En 1982, durant l’opération « Paix en Galilée », le jeune Ari Folman, dix-neuf ans, fait son service militaire. Le film débute vingt-quatre ans plus tard, en 2006, il rencontre un ami de cette époque, Boaz, qui lui parle d’un rêve étrange qu’il fait toutes les nuits depuis plus de deux ans, mettant en scène des chiens qu’il a tués durant la guerre. Ari tente alors de se rappeler cette période de sa vie, sans y parvenir, si ce n’est à se remémorer une scène qu’il ne peut interpréter : lui et deux jeunes soldats sortant nus de la mer sous la lumière de fusées éclairantes dans la baie de Beyrouth. Il ne sait pas si cette scène a réellement eu lieu, mais pense tout de même qu’elle soit en lien avec le massacre de Sabra et Chatila, où l’armée israélienne a couvert les milices phalangistes chrétiennes libanaises, sans même savoir s’il était réellement présent près du camp cette nuit là.
Ari Folman décide alors de rencontrer des compagnons de cette période et de les questionner sur la guerre. Petit à petit, Ari retrouve par flash des scènes de cette guerre et de sa participation, jusqu’à la vérité sur son implication dans le massacre, et ce que celui-ci signifie pour lui.

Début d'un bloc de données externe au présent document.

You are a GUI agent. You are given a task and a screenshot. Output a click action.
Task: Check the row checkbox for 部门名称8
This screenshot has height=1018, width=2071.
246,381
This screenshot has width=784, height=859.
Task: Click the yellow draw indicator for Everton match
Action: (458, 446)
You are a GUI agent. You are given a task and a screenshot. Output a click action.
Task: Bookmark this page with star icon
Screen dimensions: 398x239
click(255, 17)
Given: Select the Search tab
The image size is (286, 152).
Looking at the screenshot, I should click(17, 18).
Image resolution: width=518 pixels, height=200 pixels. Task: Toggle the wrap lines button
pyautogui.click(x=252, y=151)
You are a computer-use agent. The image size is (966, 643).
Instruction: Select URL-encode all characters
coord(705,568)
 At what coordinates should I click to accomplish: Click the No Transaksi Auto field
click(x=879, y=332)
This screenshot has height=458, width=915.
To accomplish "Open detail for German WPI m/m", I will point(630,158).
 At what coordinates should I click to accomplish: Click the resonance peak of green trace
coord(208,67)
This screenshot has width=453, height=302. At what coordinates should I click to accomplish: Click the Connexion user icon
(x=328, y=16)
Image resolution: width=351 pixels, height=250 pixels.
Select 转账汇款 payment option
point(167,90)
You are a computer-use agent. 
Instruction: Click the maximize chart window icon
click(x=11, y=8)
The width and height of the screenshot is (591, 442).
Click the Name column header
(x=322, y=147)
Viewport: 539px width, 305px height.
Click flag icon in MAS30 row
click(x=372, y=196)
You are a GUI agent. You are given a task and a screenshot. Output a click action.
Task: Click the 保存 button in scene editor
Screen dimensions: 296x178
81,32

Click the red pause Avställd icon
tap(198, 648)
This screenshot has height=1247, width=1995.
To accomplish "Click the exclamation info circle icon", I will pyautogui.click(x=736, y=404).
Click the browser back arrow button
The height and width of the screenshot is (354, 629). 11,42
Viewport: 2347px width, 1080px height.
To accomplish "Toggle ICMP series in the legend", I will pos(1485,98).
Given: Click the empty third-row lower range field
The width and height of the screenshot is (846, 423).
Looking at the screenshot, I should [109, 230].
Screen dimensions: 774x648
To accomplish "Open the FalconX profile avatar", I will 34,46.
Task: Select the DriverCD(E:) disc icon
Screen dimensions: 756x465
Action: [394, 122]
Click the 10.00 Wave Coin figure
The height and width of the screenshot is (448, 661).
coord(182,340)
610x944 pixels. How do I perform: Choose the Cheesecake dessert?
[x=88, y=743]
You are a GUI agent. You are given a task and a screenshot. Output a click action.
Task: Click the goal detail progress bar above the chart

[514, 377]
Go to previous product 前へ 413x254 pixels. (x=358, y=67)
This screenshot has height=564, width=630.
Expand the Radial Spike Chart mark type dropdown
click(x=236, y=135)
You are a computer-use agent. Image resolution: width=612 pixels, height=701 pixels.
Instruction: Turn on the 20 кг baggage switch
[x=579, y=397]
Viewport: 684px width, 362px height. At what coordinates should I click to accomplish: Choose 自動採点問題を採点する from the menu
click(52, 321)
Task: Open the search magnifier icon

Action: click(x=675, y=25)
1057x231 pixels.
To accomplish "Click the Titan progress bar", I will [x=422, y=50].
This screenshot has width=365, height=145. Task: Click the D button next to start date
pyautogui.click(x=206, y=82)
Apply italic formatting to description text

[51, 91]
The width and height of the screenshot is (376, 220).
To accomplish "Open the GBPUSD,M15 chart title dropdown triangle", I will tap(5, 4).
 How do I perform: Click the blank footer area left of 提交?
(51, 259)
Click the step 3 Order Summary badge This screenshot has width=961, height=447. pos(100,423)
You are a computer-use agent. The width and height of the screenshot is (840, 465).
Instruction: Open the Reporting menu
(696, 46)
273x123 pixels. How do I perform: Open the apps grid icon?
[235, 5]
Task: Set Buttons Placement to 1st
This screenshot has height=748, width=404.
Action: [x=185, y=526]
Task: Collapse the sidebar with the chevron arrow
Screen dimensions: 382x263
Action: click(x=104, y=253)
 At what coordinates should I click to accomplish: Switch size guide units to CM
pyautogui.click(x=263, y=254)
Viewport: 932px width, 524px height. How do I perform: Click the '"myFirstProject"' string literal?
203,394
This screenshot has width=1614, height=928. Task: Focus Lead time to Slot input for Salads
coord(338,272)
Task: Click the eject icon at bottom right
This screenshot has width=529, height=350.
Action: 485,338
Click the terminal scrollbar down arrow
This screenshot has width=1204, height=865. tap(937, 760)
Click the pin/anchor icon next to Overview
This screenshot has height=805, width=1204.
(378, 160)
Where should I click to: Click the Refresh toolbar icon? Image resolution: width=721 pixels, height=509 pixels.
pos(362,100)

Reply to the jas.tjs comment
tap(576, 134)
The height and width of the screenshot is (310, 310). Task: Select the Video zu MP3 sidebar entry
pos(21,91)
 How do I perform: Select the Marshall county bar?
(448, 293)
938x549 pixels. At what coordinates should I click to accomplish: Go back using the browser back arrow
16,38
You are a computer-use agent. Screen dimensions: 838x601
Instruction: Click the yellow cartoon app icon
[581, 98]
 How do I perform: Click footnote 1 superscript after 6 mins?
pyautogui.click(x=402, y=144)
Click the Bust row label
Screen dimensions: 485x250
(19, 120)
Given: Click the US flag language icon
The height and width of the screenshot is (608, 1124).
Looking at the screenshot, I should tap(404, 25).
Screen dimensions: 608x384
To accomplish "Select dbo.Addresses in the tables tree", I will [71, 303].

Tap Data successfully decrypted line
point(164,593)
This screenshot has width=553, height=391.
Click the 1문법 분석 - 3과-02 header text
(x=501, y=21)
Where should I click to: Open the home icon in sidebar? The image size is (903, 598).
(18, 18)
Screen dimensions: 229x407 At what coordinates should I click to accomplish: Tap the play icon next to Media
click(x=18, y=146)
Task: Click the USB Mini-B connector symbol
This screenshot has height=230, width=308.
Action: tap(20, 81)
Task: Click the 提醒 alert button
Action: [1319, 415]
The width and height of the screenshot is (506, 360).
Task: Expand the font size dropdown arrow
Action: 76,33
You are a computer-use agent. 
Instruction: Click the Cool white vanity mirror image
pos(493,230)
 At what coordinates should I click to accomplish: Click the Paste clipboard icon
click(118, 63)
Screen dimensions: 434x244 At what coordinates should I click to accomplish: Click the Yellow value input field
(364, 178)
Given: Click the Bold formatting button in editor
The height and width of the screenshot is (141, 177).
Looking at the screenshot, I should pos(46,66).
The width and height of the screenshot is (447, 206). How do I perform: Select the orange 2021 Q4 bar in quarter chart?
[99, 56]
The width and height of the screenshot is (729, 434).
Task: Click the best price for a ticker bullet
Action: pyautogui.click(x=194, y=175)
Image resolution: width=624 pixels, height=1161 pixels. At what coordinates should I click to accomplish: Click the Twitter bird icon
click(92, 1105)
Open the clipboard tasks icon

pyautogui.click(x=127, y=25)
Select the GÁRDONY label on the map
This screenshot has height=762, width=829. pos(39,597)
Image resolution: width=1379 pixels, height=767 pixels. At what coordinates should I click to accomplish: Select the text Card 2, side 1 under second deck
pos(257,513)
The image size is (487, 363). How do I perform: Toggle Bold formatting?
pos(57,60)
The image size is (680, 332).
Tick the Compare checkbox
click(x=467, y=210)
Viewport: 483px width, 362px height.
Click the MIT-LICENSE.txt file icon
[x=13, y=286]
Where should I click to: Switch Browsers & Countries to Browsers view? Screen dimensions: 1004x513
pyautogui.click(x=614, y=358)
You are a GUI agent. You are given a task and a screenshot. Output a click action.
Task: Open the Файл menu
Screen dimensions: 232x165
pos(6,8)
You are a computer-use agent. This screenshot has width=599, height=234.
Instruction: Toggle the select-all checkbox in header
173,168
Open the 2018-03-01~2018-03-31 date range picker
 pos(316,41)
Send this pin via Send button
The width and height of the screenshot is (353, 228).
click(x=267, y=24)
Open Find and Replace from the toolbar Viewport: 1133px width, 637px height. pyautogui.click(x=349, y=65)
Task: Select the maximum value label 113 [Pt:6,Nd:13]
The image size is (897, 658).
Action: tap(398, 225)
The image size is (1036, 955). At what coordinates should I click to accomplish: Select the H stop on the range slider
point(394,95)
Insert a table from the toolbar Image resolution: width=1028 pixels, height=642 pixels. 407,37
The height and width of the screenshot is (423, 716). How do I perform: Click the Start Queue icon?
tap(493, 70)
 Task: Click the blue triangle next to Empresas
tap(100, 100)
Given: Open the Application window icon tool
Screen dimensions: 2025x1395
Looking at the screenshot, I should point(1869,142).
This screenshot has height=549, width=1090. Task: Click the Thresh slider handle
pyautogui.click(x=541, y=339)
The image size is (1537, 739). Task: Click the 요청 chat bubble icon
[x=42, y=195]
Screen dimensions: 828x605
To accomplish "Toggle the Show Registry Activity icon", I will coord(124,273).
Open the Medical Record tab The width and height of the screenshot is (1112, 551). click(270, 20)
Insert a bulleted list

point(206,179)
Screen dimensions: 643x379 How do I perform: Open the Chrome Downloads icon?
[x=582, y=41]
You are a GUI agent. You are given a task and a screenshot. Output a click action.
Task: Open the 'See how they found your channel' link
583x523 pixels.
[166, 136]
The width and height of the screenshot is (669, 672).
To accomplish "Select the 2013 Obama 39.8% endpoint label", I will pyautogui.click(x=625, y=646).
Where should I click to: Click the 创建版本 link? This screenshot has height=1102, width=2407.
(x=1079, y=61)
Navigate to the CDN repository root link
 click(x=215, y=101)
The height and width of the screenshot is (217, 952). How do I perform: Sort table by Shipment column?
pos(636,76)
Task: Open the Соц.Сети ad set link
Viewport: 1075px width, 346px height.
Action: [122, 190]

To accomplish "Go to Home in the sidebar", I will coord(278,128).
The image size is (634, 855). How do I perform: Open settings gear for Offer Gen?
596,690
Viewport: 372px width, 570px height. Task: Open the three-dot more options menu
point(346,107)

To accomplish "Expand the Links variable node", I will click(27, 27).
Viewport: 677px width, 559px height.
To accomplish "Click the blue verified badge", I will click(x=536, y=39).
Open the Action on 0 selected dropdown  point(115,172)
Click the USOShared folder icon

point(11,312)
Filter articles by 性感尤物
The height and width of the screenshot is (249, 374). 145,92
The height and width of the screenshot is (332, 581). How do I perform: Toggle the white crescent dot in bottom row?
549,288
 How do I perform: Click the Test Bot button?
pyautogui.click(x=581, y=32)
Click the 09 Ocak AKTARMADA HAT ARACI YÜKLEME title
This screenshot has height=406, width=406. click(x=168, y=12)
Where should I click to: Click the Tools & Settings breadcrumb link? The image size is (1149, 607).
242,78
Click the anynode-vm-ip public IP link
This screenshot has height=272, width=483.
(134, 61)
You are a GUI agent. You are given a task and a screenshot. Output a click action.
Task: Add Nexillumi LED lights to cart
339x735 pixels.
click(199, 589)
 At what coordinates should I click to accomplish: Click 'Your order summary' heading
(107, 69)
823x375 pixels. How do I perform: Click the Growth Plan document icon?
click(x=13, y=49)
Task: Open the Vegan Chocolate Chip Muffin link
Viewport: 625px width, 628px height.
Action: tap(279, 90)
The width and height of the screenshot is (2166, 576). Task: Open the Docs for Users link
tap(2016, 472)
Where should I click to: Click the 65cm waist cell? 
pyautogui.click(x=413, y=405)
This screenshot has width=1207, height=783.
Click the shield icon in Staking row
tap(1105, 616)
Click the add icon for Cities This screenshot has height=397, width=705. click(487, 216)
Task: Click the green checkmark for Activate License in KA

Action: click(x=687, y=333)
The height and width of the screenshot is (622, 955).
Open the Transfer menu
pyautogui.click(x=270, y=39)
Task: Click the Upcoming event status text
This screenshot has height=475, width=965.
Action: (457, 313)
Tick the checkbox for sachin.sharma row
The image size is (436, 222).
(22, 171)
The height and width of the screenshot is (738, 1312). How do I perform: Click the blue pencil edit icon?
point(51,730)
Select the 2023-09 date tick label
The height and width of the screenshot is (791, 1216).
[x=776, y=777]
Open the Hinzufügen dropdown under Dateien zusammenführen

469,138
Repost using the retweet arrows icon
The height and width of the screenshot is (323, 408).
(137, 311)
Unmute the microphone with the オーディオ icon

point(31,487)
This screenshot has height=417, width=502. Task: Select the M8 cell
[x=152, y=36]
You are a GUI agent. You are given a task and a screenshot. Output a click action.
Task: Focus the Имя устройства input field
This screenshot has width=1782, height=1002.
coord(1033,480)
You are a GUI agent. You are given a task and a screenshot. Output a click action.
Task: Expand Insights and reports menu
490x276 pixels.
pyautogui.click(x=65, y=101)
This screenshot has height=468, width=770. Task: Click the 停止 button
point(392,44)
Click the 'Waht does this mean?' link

Lorsqu’on évoque Valse avec Bachir en tant que documentaire, une grande partie des gens est surprise. Or, lorsqu’ils y réfléchissent, ils se rendent bien compte qu’il s’agit là d’un documentaire. Qu’est-ce qui les a alors conduit à considérer le film comme un récit fictionnel ? L’animation, de fait, puisque c’est la première fois qu’est réalisé un documentaire d’animation : les images ne sont des prises de vues réelles, mais de pures créations. Avant de rendre compte des conséquences de ce choix, il convient de s’interroger sur ses raisons. Selon Ari Folman, l’animation s’est imposée de fait car l’histoire est surréaliste et absurde comme toutes les guerres. De plus, c’est une histoire de souvenirs, de mémoire, mêlant également hallucinations et rêves.
Mais le point le plus intéressant concernant l’utilisation de l’animation, est bien la liberté qu’elle offre au réalisateur. Liberté d’avoir une esthétique très marquée, d’y former différents styles : un réaliste, présent majoritairement, un onirique, correspondant aux scènes de rêves et d’hallucination, et enfin un « hardcore » selon le terme de Folman lui même, pour la partie finale, avec des monochromes d’orange et de noir. Mais pas seulement, et c’est là tout le génie de Folman. En effet, l’animation permet à la fois de pouvoir intégrer les subjectifs de chaque intervenant, et de disposer d’une grande liberté pour la mise en scène. Ainsi, l’immersion dans les récits des personnages est totale, et Ari Folman peut nous livrer des plans et des scènes d’une grande « cinématographie ».
Je préfère taire ici les conclusions que tire Ari Folman de son expérience, et vous laisse le plaisir de le découvrir vous même, d’être pleinement acteur de cette réflexion sur le documentaire certes, mais avant tout sur la guerre et ses acteurs. Valse avec Bachir est une merveille du cinéma, un grand film sur la guerre, et un témoignage d’une immense valeur, qui éclaire à la perfection la complexité et la gravité d’un tel conflit.